> [Given task A]
Reproduce the pinto bean storage thread from "## Seneca (Nov" to "term storage food.".
> [Given task B]
Write the next part of the pinto bean storage thread, picking up after its final line.

> [Text]
▬▬▬▬▬▬▬▬▬▬

# Pinto beans



## budgetprepp-n (Apr 7, 2013)

I like beans and corn bread ( I know that sounds redneckish but what the heck) 
I even have some dried pork and dried onions to cook with my slow cooked beans.

I bought 100 pounds of pinto beans at wally word and I was going to put them in canning jars
for storage. But someone told me not to. They said that if I put them in a sealed jar that they 
might go bad like mold or spoil. There called dried beans but there not really completely dried.
So is this true? 

No gas jokes please LOL


----------



## SOCOM42 (Nov 9, 2012)

I don't have pinto beans stored, but I do have navy and great northern.
They are vac packed with o2 eaters.
I do have a large jar of pinto's that has been on the shelf for about 10 years, unused.
I do not see anything growing on them.
It is true, there is a moisture content in them, I think about 5%.
Use the o2 eaters if you use the jars.


----------



## txmarine6531 (Nov 18, 2015)

I agree. Vac pack or seal in mylar bags with O2 absorbers and you'll be good to go.


----------



## Slippy (Nov 14, 2013)

We have plenty of dried Pinto Beans stored in mylar with O2 absorbers. Never thought about putting dried beans in canning jars but I suspect it would be fine. Last year we put some crackers in canning jars (after we saw a thread on the PF) so I think dried beans would work in jars.


----------



## Seneca (Nov 16, 2012)

My pinto beans are stored in pails sealed Mylar bags with 02 absorbers. 02 if present will cause problems with any long term storage food. 
On a scale of 1 to 4 I'd give you a ******* rating of 3, you'd have gotten the 4 if you'd mentioned ham hocks.


----------



## 8301 (Nov 29, 2014)

▬▬▬▬▬▬▬▬▬▬

> [Data shown]
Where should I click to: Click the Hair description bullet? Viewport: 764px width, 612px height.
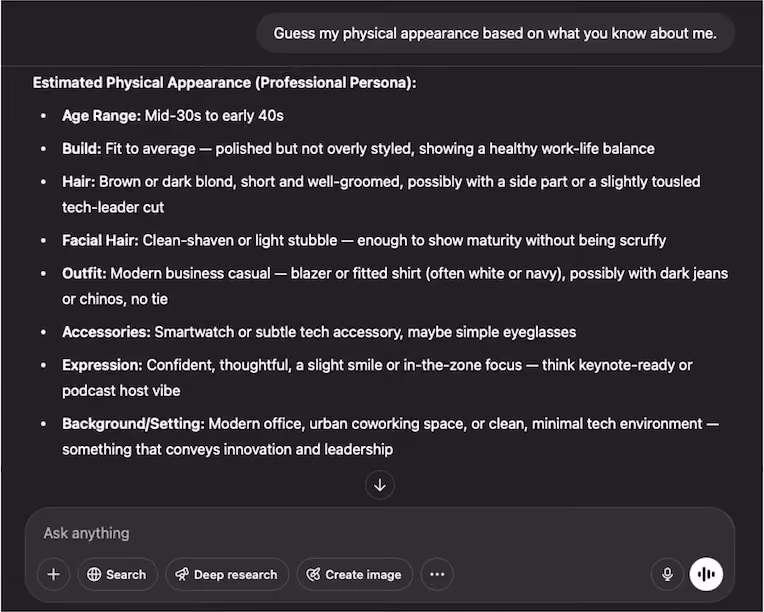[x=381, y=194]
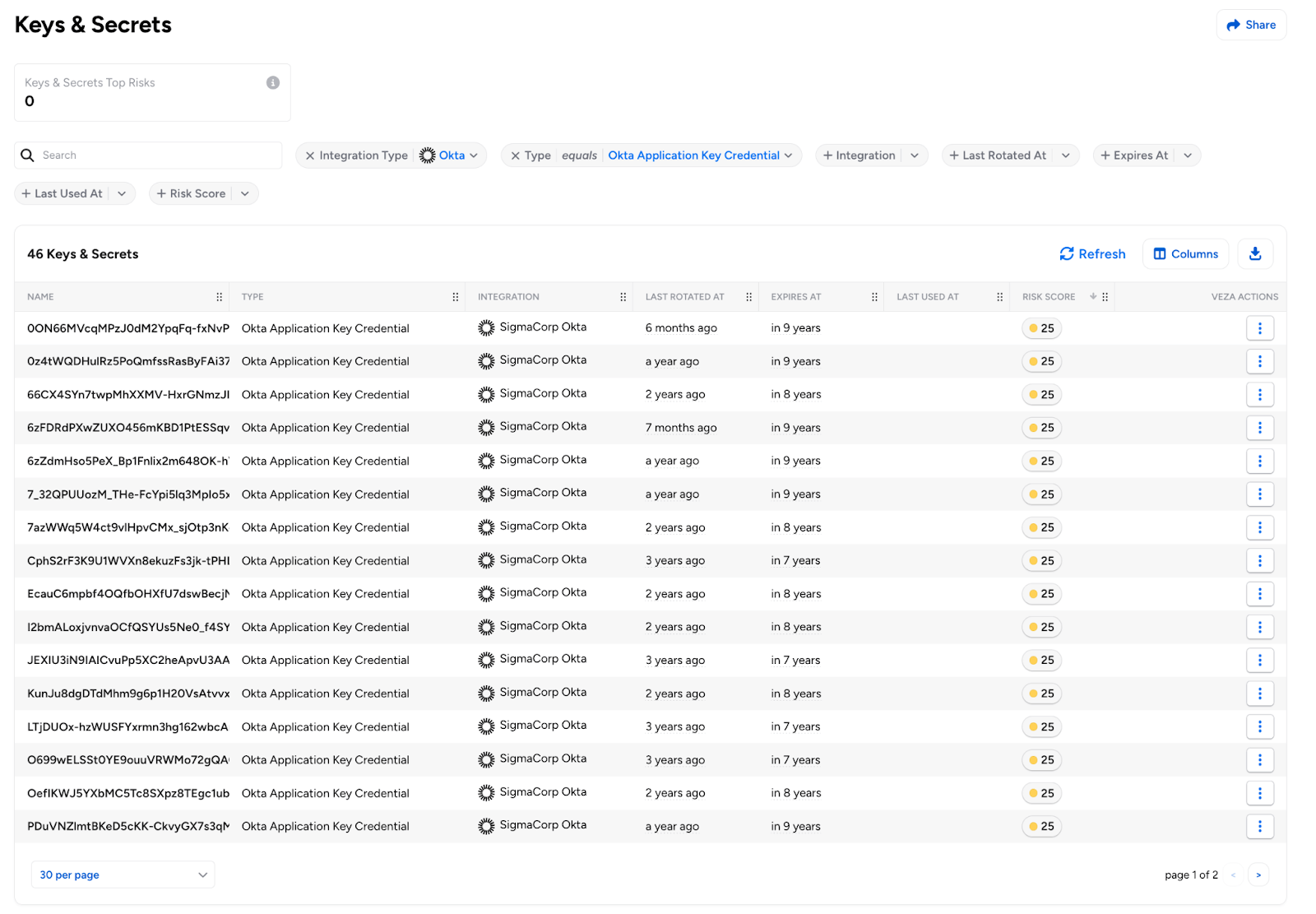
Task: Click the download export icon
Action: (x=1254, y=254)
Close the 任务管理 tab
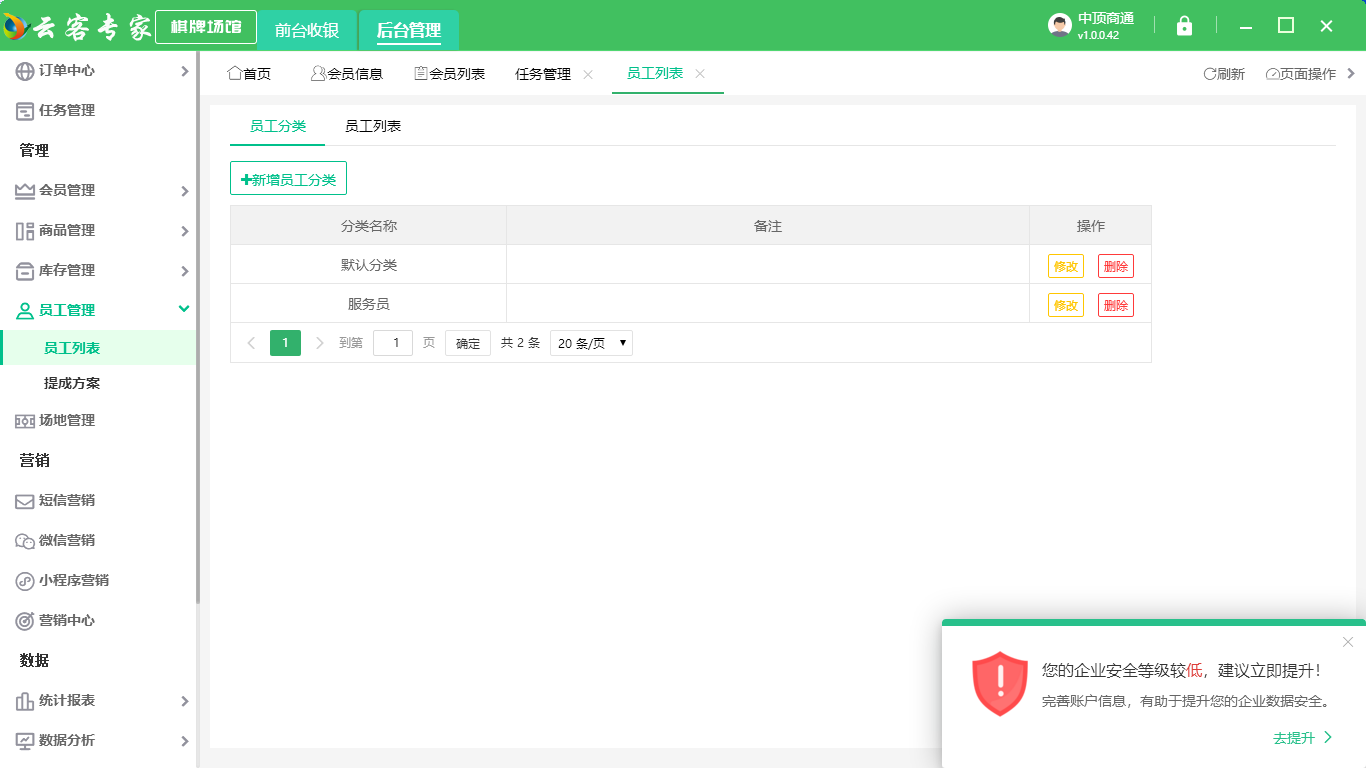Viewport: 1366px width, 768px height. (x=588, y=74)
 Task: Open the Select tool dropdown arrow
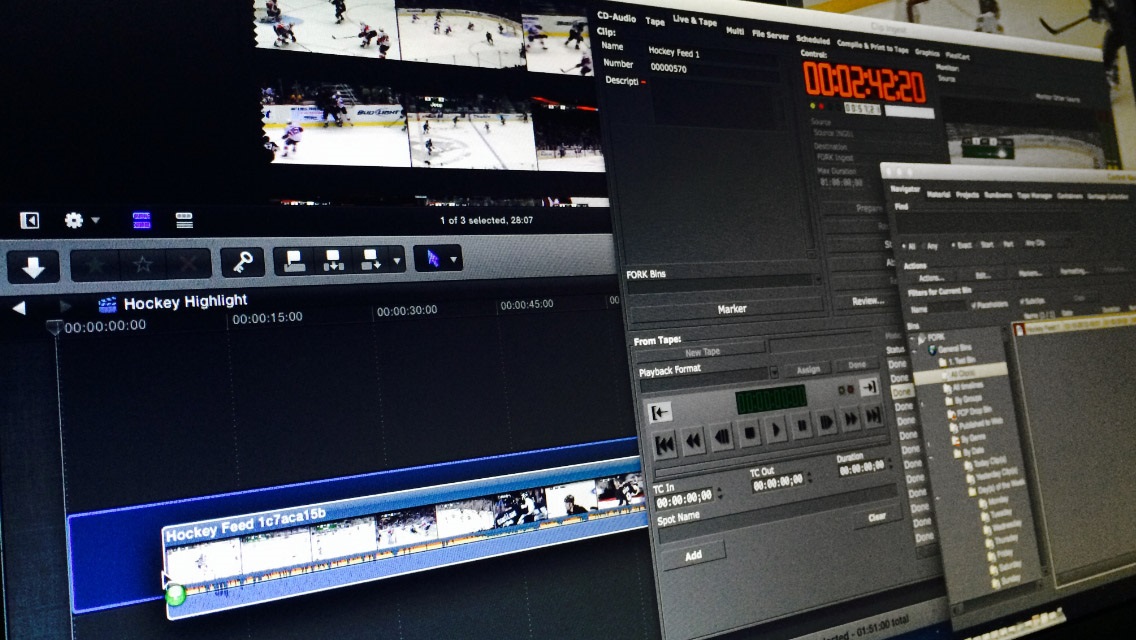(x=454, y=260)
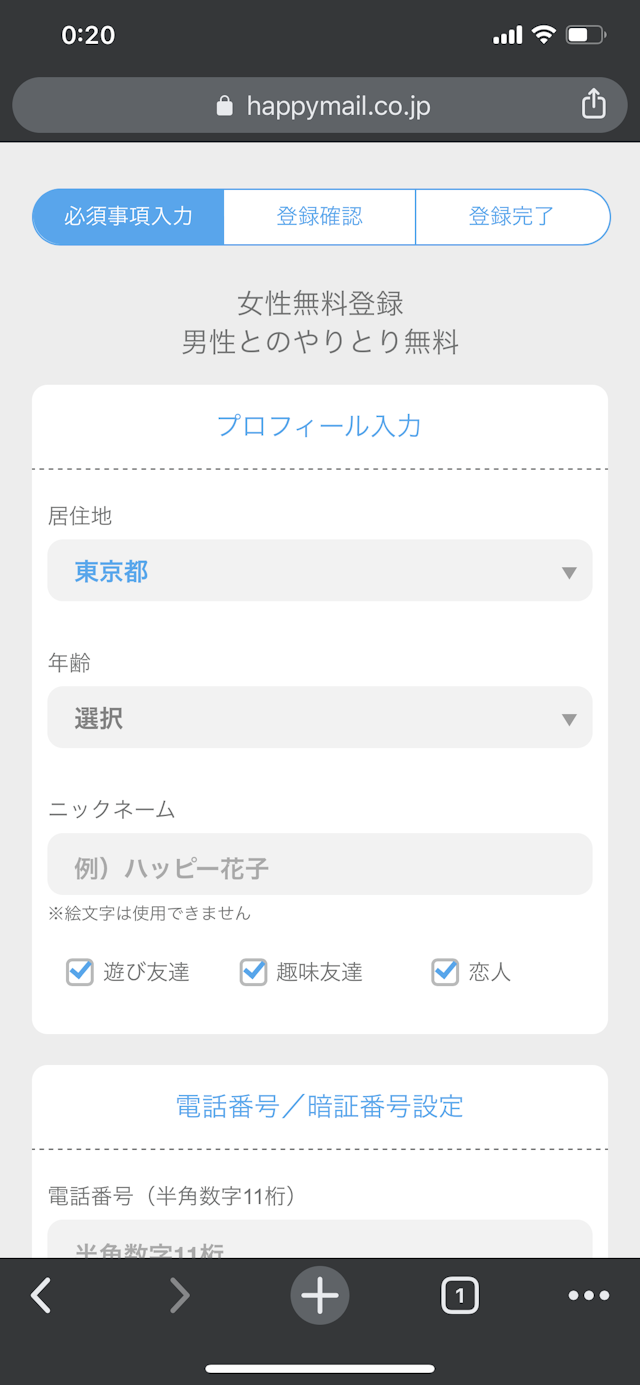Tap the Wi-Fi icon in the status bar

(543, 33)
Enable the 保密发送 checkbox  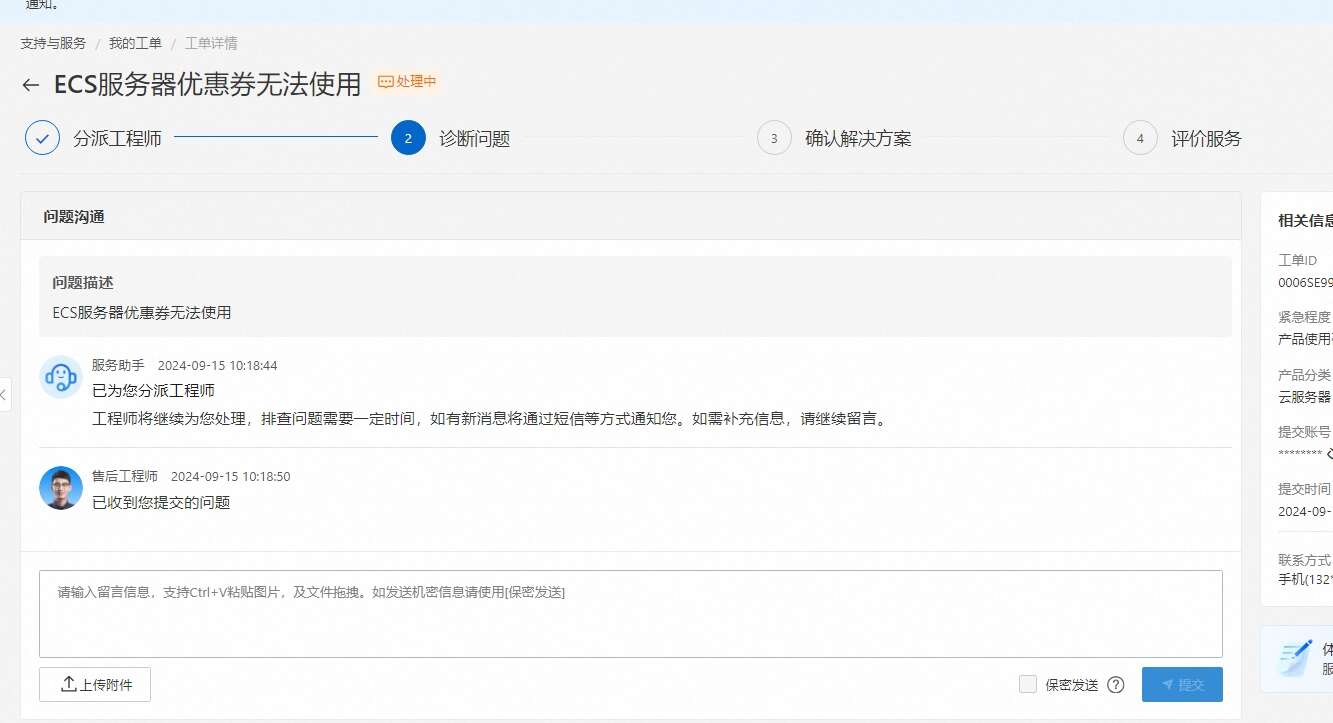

▬▬▬▬▬▬▬▬▬▬

> [Written answer A]
## Seneca (Nov 16, 2012)

My pinto beans are stored in pails sealed Mylar bags with 02 absorbers. 02 if present will cause problems with any long term storage food.

> [Written answer B]
My brother put pinto beans in lots of 1 gallon glass jars with no oxygen absorbers long ago. After a year they were still ok. After 3-4 years you could see little bits of mold growing on them.

Lima beans were the worst but the white rice still looks good many years later.


----------



## Slippy (Nov 14, 2013)

Seneca said:


> ...
> On a scale of 1 to 4 I'd give you a ******* rating of 3, you'd have gotten the 4 if you'd mentioned ham hocks.



View attachment 13639


Or any mention of squirrel on your grill or in your frying pan automatically adds 1 point to the "******* scale".


----------



## budgetprepp-n (Apr 7, 2013)

Slippy said:


> View attachment 13639
> 
> 
> Or any mention of squirrel on your grill or in your frying pan automatically adds 1 point to the "******* scale".


Oh then I'm in,, And how many points do I get for making squirrel gravy?

Oh man,, You guys got me wanting some over my biscuits.


----------



## Logout (Nov 11, 2015)

.....


----------



## Mad Trapper (Feb 12, 2014)

Slippy said:


> View attachment 13639
> 
> 
> Or any mention of squirrel on your grill or in your frying pan automatically adds 1 point to the "******* scale".


How about if you know how to remove the glands from a raccoon or muskrat before you cook them.

Also don't forget beaver tail.........


----------



## Moonshinedave (Mar 28, 2013)

I love beans, but as I have gotten older, I can't eat too many too often, not only the gas ( which is bad enough) but they hurt my stomach for a few days. 
As far as preserving them, I'd vacuum pack them and never think twice about it, matter of fact, I already have.


----------



## dwight55 (Nov 9, 2012)

Moonshinedave said:


> I love beans, but as I have gotten older, I can't eat too many too often, not only the gas ( which is bad enough) but they hurt my stomach for a few days.
> As far as preserving them, I'd vacuum pack them and never think twice about it, matter of fact, I already have.


Now you got my interest up: how do you vac pac beans?

I can vacuum them off the end of my fork or spoon, . . . properly mixed with corn bread, . . . HAM HOCK, . . . on-yonn, . . . duh-madoes, . . . some yeller pepper rings.

But I have never done the vac pac in jars.

I'd appreciate a "how to" on that, Moonshinedave, . . . iff'n of course ya got time. Oh, . . . and of course, . . . anybody else who'd want to chime in with the proper instructions.

May God bless,
Dwight


----------



## Slippy (Nov 14, 2013)

Mad Trapper said:


> ...Also don't forget beaver tail.........


Me and Mish were talking about Beaver Tails just the other day...


----------



## Moonshinedave (Mar 28, 2013)

dwight55 said:


> Now you got my interest up: how do you vac pac beans?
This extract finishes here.